WARREN HEGGARTY has lived with anxiety disorders for decades. He has always suspected that relaxation was not quite the answer…
A lot of people talk as though anxiety and stress are diseases which need to be eliminated, but they don’t seem to know about the Yerkes-Dodson law.
Let me explain: The other day I was talking to a colleague (who I shall call Max) about those silly relaxation exercises that psychiatrists and psychologists and just about everyone else tell you to do when you are stricken with stress and anxiety.
You know the ones, when they tell you to imagine you are on a boat gently bobbing in a tropical lagoon, relax, relax, relax…
Max is in fact a yachtie. His idea of being on a boat involves vigorous physical exercise, the wind howling, the spray splashing, the keel cutting through the big blue waves…it is an invigorating experience which leaves you feeling relaxed and positive long afterwards.
I don’t know if Max has ever heard of the Yerkes-Dodson law, but he appreciates the gist of it.
Meditation, too, is sometimes presented as some kind of escapist technique for relaxation.
Of course, if you learn all about the subject you will find that –at least in the Buddhist tradition- meditation is a technique that must be pursued – like yachting – with strenuous effort and diligence as one treads the long path to enlightenment.
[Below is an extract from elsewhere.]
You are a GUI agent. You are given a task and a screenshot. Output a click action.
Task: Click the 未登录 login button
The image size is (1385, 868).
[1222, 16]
It seems that Gautama Buddha appreciated Yerkes-Dodson’s law 24 centuries before it was formulated.
Relaxation has its place, but so does stress; and so does anxiety. Yerkes and Dodson demonstrated this in 1908.
Their law states that in order to function at your best you need to attain a certain level of arousal, meaning stress, including anxiety or “excitement,” if you will. John Eales calls it “embracing the butterflies” in his column for “The Deal” magazine where he recalled the nervousness he experienced before a big international rugby game.
So if stress and anxiety are so essential, why do people become crippled by them? Again the Yerkes-Dodson law explains:
Up to a point, increasing arousal may help you focus wholeheartedly on the task in hand. Leaving more trivial concerns aside and concentrating on the important job or game in hand, you get caught up in the flow and you perform at your best. But when stress reaches a certain level, the process reverses.
When the state of arousal is TOO high, you become confused, you lose focus on the task in hand, you go to pieces, you panic, you sweat, you feel like you’re suffocating, you can’t go on you have to escape… people with anxiety disorders know the feeling.
So it seems to me that if, like me, you are prone to severe anxiety or panic, turning the anxiety off is not the answer. The answer is knowing that you have passed the optimum level of arousal and you need to take it back down.
There are a number of techniques for doing this, such as breath control which can help with the most serious symptom of over-arousal – hyperventilation – which causes panic. You can discuss techniques with your support workers or medical practitioners. But bear in mind, that anxiety is not always bad, and you need to learn to live with a certain level to perform at your best.